━━━━━ Data

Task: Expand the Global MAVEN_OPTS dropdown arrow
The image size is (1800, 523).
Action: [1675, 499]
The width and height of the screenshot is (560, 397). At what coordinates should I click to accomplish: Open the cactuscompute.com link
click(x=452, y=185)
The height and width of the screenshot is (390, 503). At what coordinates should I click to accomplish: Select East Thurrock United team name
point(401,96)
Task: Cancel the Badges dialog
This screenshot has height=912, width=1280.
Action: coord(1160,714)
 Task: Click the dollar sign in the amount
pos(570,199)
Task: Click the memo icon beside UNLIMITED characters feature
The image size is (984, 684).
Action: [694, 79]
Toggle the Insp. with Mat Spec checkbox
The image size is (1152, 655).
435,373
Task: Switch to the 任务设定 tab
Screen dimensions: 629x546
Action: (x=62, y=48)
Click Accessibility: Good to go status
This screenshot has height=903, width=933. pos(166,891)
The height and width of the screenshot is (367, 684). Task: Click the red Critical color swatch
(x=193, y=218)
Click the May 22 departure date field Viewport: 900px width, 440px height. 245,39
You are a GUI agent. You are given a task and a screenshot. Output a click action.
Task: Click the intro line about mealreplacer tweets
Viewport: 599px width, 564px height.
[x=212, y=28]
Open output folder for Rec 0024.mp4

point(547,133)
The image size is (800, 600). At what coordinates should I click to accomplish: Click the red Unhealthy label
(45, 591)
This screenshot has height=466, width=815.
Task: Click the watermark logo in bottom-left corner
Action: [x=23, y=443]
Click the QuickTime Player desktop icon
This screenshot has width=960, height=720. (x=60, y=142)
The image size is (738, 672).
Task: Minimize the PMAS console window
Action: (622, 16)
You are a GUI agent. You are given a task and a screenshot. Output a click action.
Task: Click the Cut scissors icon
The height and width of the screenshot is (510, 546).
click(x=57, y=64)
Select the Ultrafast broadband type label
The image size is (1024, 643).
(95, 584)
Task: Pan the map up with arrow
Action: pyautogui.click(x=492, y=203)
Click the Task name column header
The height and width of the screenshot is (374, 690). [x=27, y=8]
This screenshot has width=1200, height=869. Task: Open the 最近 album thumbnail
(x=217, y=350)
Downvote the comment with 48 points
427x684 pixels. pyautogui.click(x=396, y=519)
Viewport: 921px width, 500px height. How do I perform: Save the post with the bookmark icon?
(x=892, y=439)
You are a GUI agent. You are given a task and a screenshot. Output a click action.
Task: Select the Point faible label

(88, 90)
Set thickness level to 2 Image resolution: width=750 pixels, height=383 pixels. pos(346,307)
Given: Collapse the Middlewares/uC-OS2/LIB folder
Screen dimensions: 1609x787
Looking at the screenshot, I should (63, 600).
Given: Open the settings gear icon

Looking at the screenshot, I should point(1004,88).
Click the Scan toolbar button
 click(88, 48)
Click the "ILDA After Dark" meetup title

━━━━━━━━━━

Aim of the exercise »
Copy the records above exactly, leaving nothing out.

Your response »
Task: Expand the Global MAVEN_OPTS dropdown arrow
The image size is (1800, 523).
Action: [1675, 499]
The width and height of the screenshot is (560, 397). At what coordinates should I click to accomplish: Open the cactuscompute.com link
click(x=452, y=185)
The height and width of the screenshot is (390, 503). At what coordinates should I click to accomplish: Select East Thurrock United team name
point(401,96)
Task: Cancel the Badges dialog
This screenshot has height=912, width=1280.
Action: coord(1160,714)
 Task: Click the dollar sign in the amount
pos(570,199)
Task: Click the memo icon beside UNLIMITED characters feature
The image size is (984, 684).
Action: [694, 79]
Toggle the Insp. with Mat Spec checkbox
The image size is (1152, 655).
435,373
Task: Switch to the 任务设定 tab
Screen dimensions: 629x546
Action: (x=62, y=48)
Click Accessibility: Good to go status
This screenshot has height=903, width=933. pos(166,891)
The height and width of the screenshot is (367, 684). Task: Click the red Critical color swatch
(x=193, y=218)
Click the May 22 departure date field Viewport: 900px width, 440px height. 245,39
You are a GUI agent. You are given a task and a screenshot. Output a click action.
Task: Click the intro line about mealreplacer tweets
Viewport: 599px width, 564px height.
[x=212, y=28]
Open output folder for Rec 0024.mp4

point(547,133)
The image size is (800, 600). At what coordinates should I click to accomplish: Click the red Unhealthy label
(45, 591)
This screenshot has height=466, width=815.
Task: Click the watermark logo in bottom-left corner
Action: [x=23, y=443]
Click the QuickTime Player desktop icon
This screenshot has width=960, height=720. (x=60, y=142)
The image size is (738, 672).
Task: Minimize the PMAS console window
Action: (622, 16)
You are a GUI agent. You are given a task and a screenshot. Output a click action.
Task: Click the Cut scissors icon
The height and width of the screenshot is (510, 546).
click(x=57, y=64)
Select the Ultrafast broadband type label
The image size is (1024, 643).
(95, 584)
Task: Pan the map up with arrow
Action: pyautogui.click(x=492, y=203)
Click the Task name column header
The height and width of the screenshot is (374, 690). [x=27, y=8]
This screenshot has width=1200, height=869. Task: Open the 最近 album thumbnail
(x=217, y=350)
Downvote the comment with 48 points
427x684 pixels. pyautogui.click(x=396, y=519)
Viewport: 921px width, 500px height. How do I perform: Save the post with the bookmark icon?
(x=892, y=439)
You are a GUI agent. You are given a task and a screenshot. Output a click action.
Task: Select the Point faible label

(88, 90)
Set thickness level to 2 Image resolution: width=750 pixels, height=383 pixels. pos(346,307)
Given: Collapse the Middlewares/uC-OS2/LIB folder
Screen dimensions: 1609x787
Looking at the screenshot, I should (63, 600).
Given: Open the settings gear icon

Looking at the screenshot, I should point(1004,88).
Click the Scan toolbar button
 click(88, 48)
Click the "ILDA After Dark" meetup title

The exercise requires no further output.